**** EXERCISE INPUTS

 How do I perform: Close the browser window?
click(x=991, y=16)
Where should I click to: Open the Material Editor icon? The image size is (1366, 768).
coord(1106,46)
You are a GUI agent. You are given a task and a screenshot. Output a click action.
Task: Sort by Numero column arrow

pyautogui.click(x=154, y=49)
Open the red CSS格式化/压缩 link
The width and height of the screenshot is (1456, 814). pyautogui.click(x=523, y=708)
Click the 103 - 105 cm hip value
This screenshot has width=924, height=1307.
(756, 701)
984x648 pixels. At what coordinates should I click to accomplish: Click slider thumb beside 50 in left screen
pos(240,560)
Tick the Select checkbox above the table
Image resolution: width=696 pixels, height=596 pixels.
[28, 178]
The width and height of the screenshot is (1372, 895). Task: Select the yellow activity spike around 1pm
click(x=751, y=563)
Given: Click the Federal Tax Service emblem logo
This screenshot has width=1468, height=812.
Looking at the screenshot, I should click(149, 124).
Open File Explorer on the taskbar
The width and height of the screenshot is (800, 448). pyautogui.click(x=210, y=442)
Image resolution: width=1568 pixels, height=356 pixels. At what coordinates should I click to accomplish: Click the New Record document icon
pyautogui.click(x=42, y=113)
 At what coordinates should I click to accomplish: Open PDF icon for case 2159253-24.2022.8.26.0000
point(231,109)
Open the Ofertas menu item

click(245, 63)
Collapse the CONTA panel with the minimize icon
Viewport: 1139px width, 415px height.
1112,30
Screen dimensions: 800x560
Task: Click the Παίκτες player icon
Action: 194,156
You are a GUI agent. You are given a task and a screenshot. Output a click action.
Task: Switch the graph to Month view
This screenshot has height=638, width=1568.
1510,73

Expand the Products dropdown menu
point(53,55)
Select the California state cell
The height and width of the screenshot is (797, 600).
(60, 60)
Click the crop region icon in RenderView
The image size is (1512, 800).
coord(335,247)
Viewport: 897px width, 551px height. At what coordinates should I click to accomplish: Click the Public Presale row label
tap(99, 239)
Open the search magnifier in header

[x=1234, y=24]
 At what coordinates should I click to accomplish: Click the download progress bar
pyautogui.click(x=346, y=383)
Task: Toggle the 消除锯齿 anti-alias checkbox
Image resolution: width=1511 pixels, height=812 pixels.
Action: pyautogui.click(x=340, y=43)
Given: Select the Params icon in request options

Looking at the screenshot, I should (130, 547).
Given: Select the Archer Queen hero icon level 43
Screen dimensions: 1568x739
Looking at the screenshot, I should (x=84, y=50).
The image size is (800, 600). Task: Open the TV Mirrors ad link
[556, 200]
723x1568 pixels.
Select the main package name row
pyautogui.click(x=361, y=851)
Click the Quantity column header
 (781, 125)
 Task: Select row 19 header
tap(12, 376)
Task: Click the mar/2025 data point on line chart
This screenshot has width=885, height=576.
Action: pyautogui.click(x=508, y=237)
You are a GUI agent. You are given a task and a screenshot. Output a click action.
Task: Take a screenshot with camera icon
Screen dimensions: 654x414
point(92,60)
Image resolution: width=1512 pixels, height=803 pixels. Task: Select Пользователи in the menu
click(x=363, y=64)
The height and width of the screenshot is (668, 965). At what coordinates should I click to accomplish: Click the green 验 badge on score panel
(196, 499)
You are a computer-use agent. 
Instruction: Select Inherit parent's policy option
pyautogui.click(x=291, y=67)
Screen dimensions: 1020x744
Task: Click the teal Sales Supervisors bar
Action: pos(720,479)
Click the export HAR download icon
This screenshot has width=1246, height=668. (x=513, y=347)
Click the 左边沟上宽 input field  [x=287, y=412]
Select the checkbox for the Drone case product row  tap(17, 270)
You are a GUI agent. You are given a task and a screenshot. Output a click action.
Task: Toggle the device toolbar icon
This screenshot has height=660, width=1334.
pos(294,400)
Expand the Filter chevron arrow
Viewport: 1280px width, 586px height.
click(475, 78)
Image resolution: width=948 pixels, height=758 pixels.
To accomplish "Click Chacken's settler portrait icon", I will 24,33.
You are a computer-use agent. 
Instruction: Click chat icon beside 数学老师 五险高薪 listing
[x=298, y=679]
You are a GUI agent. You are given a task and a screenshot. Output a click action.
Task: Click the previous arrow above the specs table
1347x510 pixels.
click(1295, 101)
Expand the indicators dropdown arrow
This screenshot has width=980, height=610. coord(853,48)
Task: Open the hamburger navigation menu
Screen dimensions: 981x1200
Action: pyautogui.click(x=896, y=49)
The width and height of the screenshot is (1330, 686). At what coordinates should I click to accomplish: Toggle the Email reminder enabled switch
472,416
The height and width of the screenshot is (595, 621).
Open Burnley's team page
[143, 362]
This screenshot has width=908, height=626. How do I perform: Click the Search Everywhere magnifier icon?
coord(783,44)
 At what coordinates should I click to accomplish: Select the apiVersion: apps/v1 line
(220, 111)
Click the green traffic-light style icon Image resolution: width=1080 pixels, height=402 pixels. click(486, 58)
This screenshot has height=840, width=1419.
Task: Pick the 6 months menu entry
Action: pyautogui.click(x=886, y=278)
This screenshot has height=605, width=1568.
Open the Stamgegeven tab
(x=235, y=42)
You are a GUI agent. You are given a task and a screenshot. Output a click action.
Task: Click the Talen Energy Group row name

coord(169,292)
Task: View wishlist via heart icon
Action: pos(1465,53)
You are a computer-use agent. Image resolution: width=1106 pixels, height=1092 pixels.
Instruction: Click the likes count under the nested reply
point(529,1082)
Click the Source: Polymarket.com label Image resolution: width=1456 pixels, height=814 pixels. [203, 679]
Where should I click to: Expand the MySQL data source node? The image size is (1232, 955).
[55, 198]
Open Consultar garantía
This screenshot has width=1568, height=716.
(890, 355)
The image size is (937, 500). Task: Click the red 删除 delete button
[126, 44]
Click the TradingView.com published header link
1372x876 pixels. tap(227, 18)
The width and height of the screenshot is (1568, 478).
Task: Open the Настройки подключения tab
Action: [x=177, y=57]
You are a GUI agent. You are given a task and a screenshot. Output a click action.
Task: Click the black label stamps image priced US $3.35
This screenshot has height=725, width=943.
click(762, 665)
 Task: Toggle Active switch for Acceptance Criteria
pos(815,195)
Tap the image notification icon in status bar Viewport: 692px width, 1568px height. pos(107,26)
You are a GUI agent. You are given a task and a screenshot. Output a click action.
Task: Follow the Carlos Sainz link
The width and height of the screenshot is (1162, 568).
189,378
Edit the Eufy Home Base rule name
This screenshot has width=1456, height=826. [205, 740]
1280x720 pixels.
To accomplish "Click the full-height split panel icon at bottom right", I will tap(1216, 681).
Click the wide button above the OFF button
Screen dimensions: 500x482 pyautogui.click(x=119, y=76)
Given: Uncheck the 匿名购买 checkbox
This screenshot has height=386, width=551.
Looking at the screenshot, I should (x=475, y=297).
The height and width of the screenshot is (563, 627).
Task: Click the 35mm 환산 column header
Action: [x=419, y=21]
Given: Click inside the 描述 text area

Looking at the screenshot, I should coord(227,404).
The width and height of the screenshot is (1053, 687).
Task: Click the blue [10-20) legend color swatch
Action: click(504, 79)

********

▶ WORK ORDER
Repeat each entry above exactly as shown.

▶ WORKED SOLUTION
 How do I perform: Close the browser window?
click(x=991, y=16)
Where should I click to: Open the Material Editor icon? The image size is (1366, 768).
coord(1106,46)
You are a GUI agent. You are given a task and a screenshot. Output a click action.
Task: Sort by Numero column arrow

pyautogui.click(x=154, y=49)
Open the red CSS格式化/压缩 link
The width and height of the screenshot is (1456, 814). pyautogui.click(x=523, y=708)
Click the 103 - 105 cm hip value
This screenshot has width=924, height=1307.
(756, 701)
984x648 pixels. At what coordinates should I click to accomplish: Click slider thumb beside 50 in left screen
pos(240,560)
Tick the Select checkbox above the table
Image resolution: width=696 pixels, height=596 pixels.
[28, 178]
The width and height of the screenshot is (1372, 895). Task: Select the yellow activity spike around 1pm
click(x=751, y=563)
Given: Click the Federal Tax Service emblem logo
This screenshot has width=1468, height=812.
Looking at the screenshot, I should click(149, 124).
Open File Explorer on the taskbar
The width and height of the screenshot is (800, 448). pyautogui.click(x=210, y=442)
Image resolution: width=1568 pixels, height=356 pixels. At what coordinates should I click to accomplish: Click the New Record document icon
pyautogui.click(x=42, y=113)
 At what coordinates should I click to accomplish: Open PDF icon for case 2159253-24.2022.8.26.0000
point(231,109)
Open the Ofertas menu item

click(245, 63)
Collapse the CONTA panel with the minimize icon
Viewport: 1139px width, 415px height.
1112,30
Screen dimensions: 800x560
Task: Click the Παίκτες player icon
Action: 194,156
You are a GUI agent. You are given a task and a screenshot. Output a click action.
Task: Switch the graph to Month view
This screenshot has height=638, width=1568.
1510,73

Expand the Products dropdown menu
point(53,55)
Select the California state cell
The height and width of the screenshot is (797, 600).
(60, 60)
Click the crop region icon in RenderView
The image size is (1512, 800).
coord(335,247)
Viewport: 897px width, 551px height. At what coordinates should I click to accomplish: Click the Public Presale row label
tap(99, 239)
Open the search magnifier in header

[x=1234, y=24]
 At what coordinates should I click to accomplish: Click the download progress bar
pyautogui.click(x=346, y=383)
Task: Toggle the 消除锯齿 anti-alias checkbox
Image resolution: width=1511 pixels, height=812 pixels.
Action: pyautogui.click(x=340, y=43)
Given: Select the Params icon in request options

Looking at the screenshot, I should (130, 547).
Given: Select the Archer Queen hero icon level 43
Screen dimensions: 1568x739
Looking at the screenshot, I should (x=84, y=50).
The image size is (800, 600). Task: Open the TV Mirrors ad link
[556, 200]
723x1568 pixels.
Select the main package name row
pyautogui.click(x=361, y=851)
Click the Quantity column header
 (781, 125)
 Task: Select row 19 header
tap(12, 376)
Task: Click the mar/2025 data point on line chart
This screenshot has width=885, height=576.
Action: pyautogui.click(x=508, y=237)
You are a GUI agent. You are given a task and a screenshot. Output a click action.
Task: Take a screenshot with camera icon
Screen dimensions: 654x414
point(92,60)
Image resolution: width=1512 pixels, height=803 pixels. Task: Select Пользователи in the menu
click(x=363, y=64)
The height and width of the screenshot is (668, 965). At what coordinates should I click to accomplish: Click the green 验 badge on score panel
(196, 499)
You are a computer-use agent. 
Instruction: Select Inherit parent's policy option
pyautogui.click(x=291, y=67)
Screen dimensions: 1020x744
Task: Click the teal Sales Supervisors bar
Action: pos(720,479)
Click the export HAR download icon
This screenshot has width=1246, height=668. (x=513, y=347)
Click the 左边沟上宽 input field  [x=287, y=412]
Select the checkbox for the Drone case product row  tap(17, 270)
You are a GUI agent. You are given a task and a screenshot. Output a click action.
Task: Toggle the device toolbar icon
This screenshot has height=660, width=1334.
pos(294,400)
Expand the Filter chevron arrow
Viewport: 1280px width, 586px height.
click(475, 78)
Image resolution: width=948 pixels, height=758 pixels.
To accomplish "Click Chacken's settler portrait icon", I will 24,33.
You are a computer-use agent. 
Instruction: Click chat icon beside 数学老师 五险高薪 listing
[x=298, y=679]
You are a GUI agent. You are given a task and a screenshot. Output a click action.
Task: Click the previous arrow above the specs table
1347x510 pixels.
click(1295, 101)
Expand the indicators dropdown arrow
This screenshot has width=980, height=610. coord(853,48)
Task: Open the hamburger navigation menu
Screen dimensions: 981x1200
Action: pyautogui.click(x=896, y=49)
The width and height of the screenshot is (1330, 686). At what coordinates should I click to accomplish: Toggle the Email reminder enabled switch
472,416
The height and width of the screenshot is (595, 621).
Open Burnley's team page
[143, 362]
This screenshot has width=908, height=626. How do I perform: Click the Search Everywhere magnifier icon?
coord(783,44)
 At what coordinates should I click to accomplish: Select the apiVersion: apps/v1 line
(220, 111)
Click the green traffic-light style icon Image resolution: width=1080 pixels, height=402 pixels. click(486, 58)
This screenshot has height=840, width=1419.
Task: Pick the 6 months menu entry
Action: pyautogui.click(x=886, y=278)
This screenshot has height=605, width=1568.
Open the Stamgegeven tab
(x=235, y=42)
You are a GUI agent. You are given a task and a screenshot. Output a click action.
Task: Click the Talen Energy Group row name

coord(169,292)
Task: View wishlist via heart icon
Action: pos(1465,53)
You are a computer-use agent. Image resolution: width=1106 pixels, height=1092 pixels.
Instruction: Click the likes count under the nested reply
point(529,1082)
Click the Source: Polymarket.com label Image resolution: width=1456 pixels, height=814 pixels. [203, 679]
Where should I click to: Expand the MySQL data source node? The image size is (1232, 955).
[55, 198]
Open Consultar garantía
This screenshot has width=1568, height=716.
(890, 355)
The image size is (937, 500). Task: Click the red 删除 delete button
[126, 44]
Click the TradingView.com published header link
1372x876 pixels. tap(227, 18)
The width and height of the screenshot is (1568, 478).
Task: Open the Настройки подключения tab
Action: [x=177, y=57]
You are a GUI agent. You are given a task and a screenshot. Output a click action.
Task: Click the black label stamps image priced US $3.35
This screenshot has height=725, width=943.
click(762, 665)
 Task: Toggle Active switch for Acceptance Criteria
pos(815,195)
Tap the image notification icon in status bar Viewport: 692px width, 1568px height. pos(107,26)
You are a GUI agent. You are given a task and a screenshot. Output a click action.
Task: Follow the Carlos Sainz link
The width and height of the screenshot is (1162, 568).
189,378
Edit the Eufy Home Base rule name
This screenshot has width=1456, height=826. [205, 740]
1280x720 pixels.
To accomplish "Click the full-height split panel icon at bottom right", I will tap(1216, 681).
Click the wide button above the OFF button
Screen dimensions: 500x482 pyautogui.click(x=119, y=76)
Given: Uncheck the 匿名购买 checkbox
This screenshot has height=386, width=551.
Looking at the screenshot, I should (x=475, y=297).
The height and width of the screenshot is (563, 627).
Task: Click the 35mm 환산 column header
Action: [x=419, y=21]
Given: Click inside the 描述 text area

Looking at the screenshot, I should coord(227,404).
The width and height of the screenshot is (1053, 687).
Task: Click the blue [10-20) legend color swatch
Action: click(504, 79)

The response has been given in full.